*** The input

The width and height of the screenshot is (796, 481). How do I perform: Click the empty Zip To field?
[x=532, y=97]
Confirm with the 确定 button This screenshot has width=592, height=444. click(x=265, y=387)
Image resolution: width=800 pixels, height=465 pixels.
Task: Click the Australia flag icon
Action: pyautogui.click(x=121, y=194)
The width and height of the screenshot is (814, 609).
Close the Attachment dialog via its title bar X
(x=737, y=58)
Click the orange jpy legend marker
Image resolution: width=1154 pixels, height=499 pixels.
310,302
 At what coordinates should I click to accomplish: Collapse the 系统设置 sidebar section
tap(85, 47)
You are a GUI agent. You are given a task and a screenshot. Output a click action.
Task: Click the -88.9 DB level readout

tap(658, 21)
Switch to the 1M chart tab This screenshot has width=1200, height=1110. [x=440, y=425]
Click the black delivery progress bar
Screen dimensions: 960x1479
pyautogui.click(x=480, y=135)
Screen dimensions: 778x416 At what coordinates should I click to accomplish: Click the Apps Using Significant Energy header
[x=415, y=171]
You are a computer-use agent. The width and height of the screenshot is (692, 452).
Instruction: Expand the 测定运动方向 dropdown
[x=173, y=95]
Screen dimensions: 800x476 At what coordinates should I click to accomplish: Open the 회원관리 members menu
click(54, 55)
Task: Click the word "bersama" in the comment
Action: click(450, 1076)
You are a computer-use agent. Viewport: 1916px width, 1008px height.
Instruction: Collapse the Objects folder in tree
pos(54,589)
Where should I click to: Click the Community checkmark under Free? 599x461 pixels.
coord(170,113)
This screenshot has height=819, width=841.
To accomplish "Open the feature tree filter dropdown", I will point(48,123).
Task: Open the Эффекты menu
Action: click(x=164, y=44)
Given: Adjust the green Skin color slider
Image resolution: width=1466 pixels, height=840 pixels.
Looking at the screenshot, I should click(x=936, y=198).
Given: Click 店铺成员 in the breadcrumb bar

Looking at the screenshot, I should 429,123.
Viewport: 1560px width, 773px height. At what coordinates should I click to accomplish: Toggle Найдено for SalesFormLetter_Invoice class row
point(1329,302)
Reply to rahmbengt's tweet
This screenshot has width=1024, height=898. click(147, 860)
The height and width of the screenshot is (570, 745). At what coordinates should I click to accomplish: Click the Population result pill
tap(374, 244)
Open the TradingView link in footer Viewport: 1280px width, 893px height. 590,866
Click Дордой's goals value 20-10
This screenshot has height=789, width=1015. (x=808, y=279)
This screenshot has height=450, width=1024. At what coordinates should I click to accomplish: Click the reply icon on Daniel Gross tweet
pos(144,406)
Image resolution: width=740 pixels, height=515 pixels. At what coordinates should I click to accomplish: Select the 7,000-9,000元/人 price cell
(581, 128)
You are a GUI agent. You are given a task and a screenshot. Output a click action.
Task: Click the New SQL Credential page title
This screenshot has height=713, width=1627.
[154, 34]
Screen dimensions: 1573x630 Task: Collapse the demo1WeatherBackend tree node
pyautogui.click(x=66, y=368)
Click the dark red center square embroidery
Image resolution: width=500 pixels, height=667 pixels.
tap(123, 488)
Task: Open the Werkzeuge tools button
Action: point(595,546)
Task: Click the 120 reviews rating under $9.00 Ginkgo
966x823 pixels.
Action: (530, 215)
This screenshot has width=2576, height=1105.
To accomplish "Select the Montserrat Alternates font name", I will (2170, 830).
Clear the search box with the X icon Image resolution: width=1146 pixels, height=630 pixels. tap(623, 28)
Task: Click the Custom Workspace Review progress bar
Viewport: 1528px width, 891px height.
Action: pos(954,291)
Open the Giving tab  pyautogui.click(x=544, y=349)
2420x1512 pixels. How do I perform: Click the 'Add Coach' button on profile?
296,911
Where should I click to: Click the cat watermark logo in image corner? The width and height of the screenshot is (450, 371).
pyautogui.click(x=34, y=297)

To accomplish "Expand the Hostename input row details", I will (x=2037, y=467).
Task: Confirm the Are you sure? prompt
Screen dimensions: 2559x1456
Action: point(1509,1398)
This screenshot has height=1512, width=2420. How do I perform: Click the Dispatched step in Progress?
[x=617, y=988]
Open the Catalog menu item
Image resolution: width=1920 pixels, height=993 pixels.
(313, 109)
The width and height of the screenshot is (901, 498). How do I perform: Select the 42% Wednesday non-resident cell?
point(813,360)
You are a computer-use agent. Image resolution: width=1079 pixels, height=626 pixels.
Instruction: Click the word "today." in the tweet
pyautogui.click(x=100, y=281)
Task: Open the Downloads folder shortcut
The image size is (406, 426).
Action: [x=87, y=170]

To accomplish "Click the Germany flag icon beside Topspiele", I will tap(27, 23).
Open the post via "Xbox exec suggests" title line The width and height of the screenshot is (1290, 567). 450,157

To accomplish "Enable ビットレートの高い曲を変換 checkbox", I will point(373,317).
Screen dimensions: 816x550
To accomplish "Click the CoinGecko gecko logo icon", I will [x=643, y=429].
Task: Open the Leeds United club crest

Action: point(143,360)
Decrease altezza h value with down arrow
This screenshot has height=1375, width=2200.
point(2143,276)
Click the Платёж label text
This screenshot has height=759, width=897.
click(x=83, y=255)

******

■ What you have to do
Lines in the records above that contain the word "computer" need to be counted; the reply is that number and nothing else.

■ Reply to the exercise
3